A treinta meses de haber asumido la conducción del país, el gobierno de Javier Milei atraviesa uno de los momentos más complejos desde el inicio de su mandato. Lo que comenzó como una administración construida sobre la promesa de “terminar con la casta”, reducir el gasto público y combatir privilegios históricos, hoy enfrenta un escenario atravesado por denuncias de corrupción, internas de poder, desgaste político y una creciente tensión social.
El principal desafío ya no parece ser únicamente económico. El problema central empieza a ser político, cómo sostener autoridad presidencial cuando la narrativa anticorrupción comienza a chocar contra acusaciones que involucran a funcionarios, contrataciones estatales, manejo de fondos públicos y posibles conflictos de intereses dentro del propio esquema gubernamental.
La situación adquiere una dimensión más delicada porque el capital político de Milei nació precisamente de la confrontación ética contra la dirigencia tradicional. Su liderazgo se construyó sobre la idea de pureza ideológica y ruptura con las viejas prácticas del Estado.
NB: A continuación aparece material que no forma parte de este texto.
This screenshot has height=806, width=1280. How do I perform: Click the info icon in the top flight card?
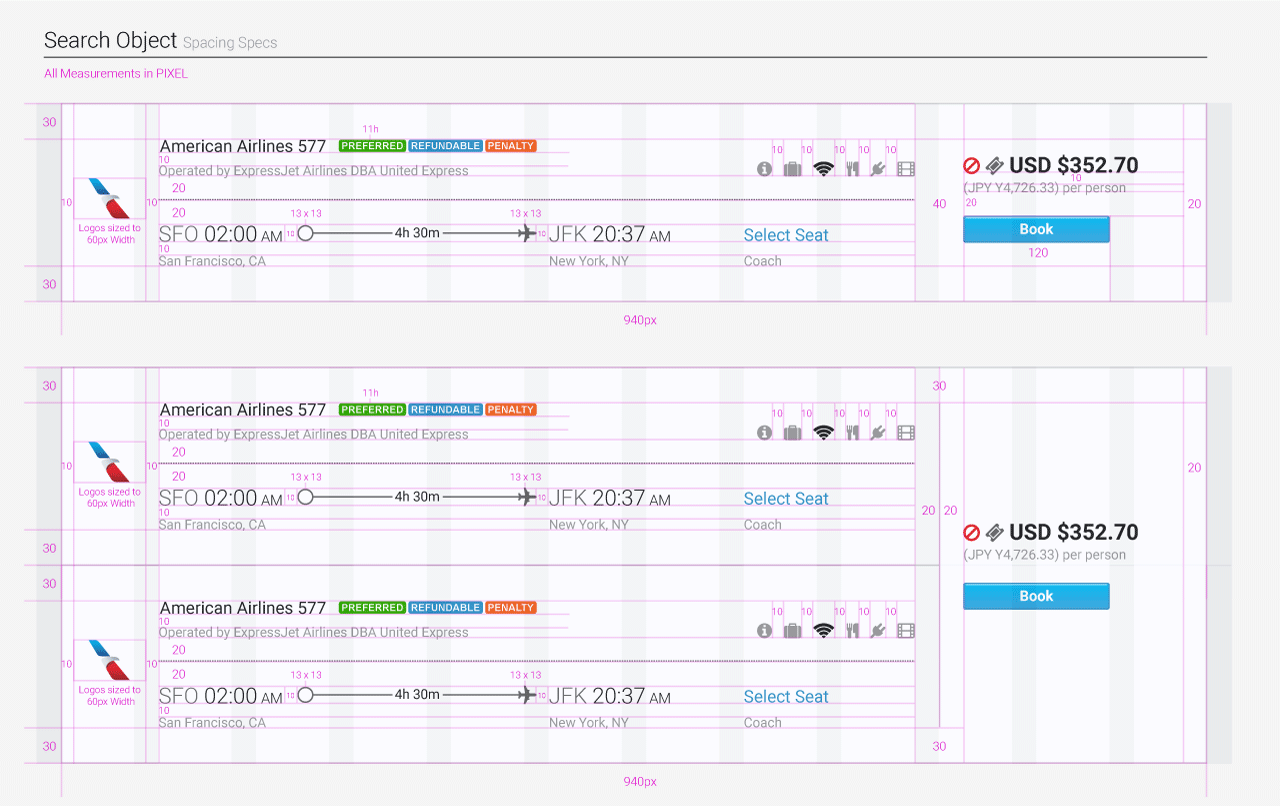click(765, 169)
Por eso, cualquier sospecha de corrupción golpea dos veces, afecta la gestión y erosiona el corazón simbólico de su proyecto político, y de quienes depositaron sus ilusiones en el voto que le dio lugar a ocupar el cargo de presidente, cargo que hoy se debate entre sus capacidades de liderazgo, éticas, morales y sus actitudes protocolares, básicas y necesarias para ser el encargado del poder ejecutivo de una Nación.

En las últimas semanas, las denuncias que alcanzaron a funcionarios nacionales, cuestionamientos sobre presuntos desvíos de fondos, contrataciones bajo sospecha y acusaciones de vaciamiento de organismos públicos comenzaron a instalar una pregunta incómoda en el escenario político argentino, ¿puede un gobierno sostener un discurso moralizador cuando empiezan a aparecer grietas dentro de su propia estructura?
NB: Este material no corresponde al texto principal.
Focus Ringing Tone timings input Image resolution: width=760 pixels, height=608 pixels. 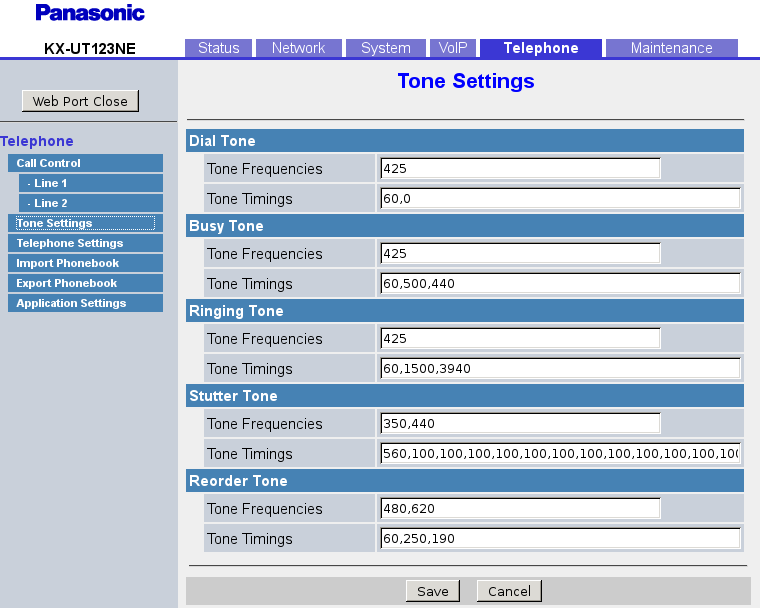560,368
La oposición ya encontró allí un punto de ataque directo. -como pasa cuando la lucha por el poder entra en juego-, Sectores del peronismo, bloques dialoguistas e incluso algunos antiguos aliados comenzaron a cuestionar no solo decisiones económicas, sino también la transparencia de ciertas áreas sensibles del Estado. El caso de las denuncias vinculadas a organismos nacionales y la polémica alrededor del manejo presupuestario profundizaron el clima de desconfianza.
Pero el desgaste no se explica solamente por las denuncias judiciales o mediáticas. También existe un agotamiento natural del liderazgo presidencial después de dos años y medio de gobierno. El impacto del ajuste económico, la caída del poder adquisitivo, el conflicto permanente con universidades, sindicatos y gobernadores, y la confrontación constante con sectores sociales empiezan a generar un escenario de fatiga política.
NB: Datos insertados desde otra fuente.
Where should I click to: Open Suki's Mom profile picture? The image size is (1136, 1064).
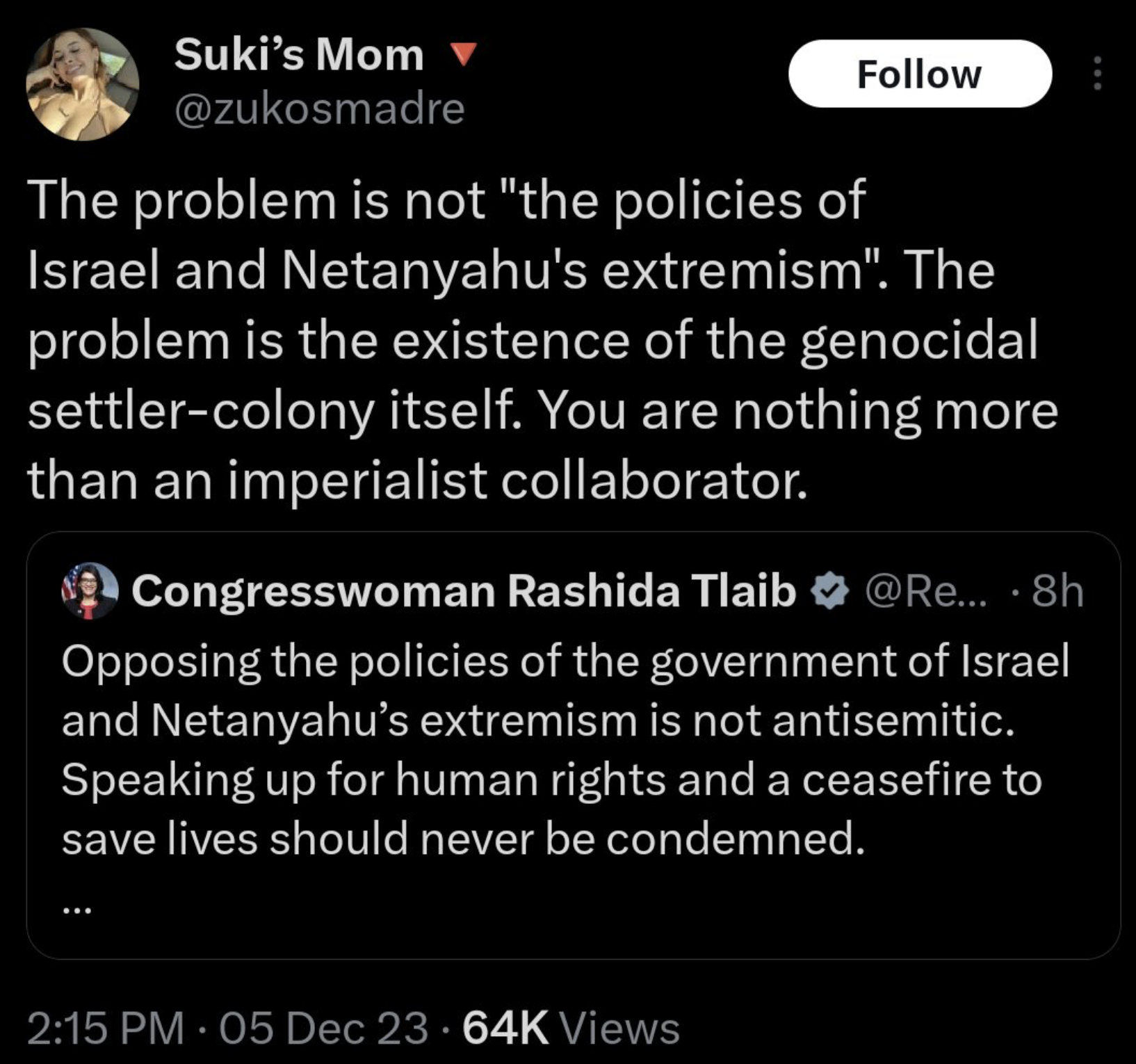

En la Casa Rosada saben que el desafío más importante ya no pasa únicamente por sostener el equilibrio fiscal o controlar la inflación. La verdadera disputa es conservar legitimidad política mientras aumenta la conflictividad y aparecen señales de fragmentación interna.
El problema para el oficialismo es que las denuncias de corrupción tienen un efecto mucho más destructivo cuando afectan a un gobierno que hizo de la transparencia su bandera principal. En la política argentina, los escándalos no siempre destruyen administraciones.
Pero sí suelen debilitar liderazgos cuando contradicen el relato fundacional del poder. La tensión también expone otra dificultad estructural del actual gobierno, la fuerte concentración del poder político y comunicacional en un círculo reducido de funcionarios y estrategas. Cuando las decisiones pasan por pocos actores, los errores impactan más rápido y las crisis escalan con mayor intensidad.
Mientras tanto, la sociedad observa con una mezcla de incertidumbre, cansancio y polarización. Una parte del electorado todavía respalda el rumbo económico pese al costo social. Otra comienza a preguntarse si el cambio prometido realmente modificó las prácticas de la política o simplemente cambió los nombres de quienes administran el poder.
A treinta meses de gestión, el gobierno enfrenta una prueba decisiva. Ya no alcanza con confrontar al pasado ni con denunciar a la “casta”. El desafío ahora es demostrar capacidad de gestión, transparencia y estabilidad institucional en medio de un clima político cada vez más áspero.
Porque en Argentina, el liderazgo presidencial no suele desgastarse únicamente por las crisis económicas. Muchas veces empieza a debilitarse cuando la sociedad percibe que el discurso del poder dejó de coincidir con la realidad.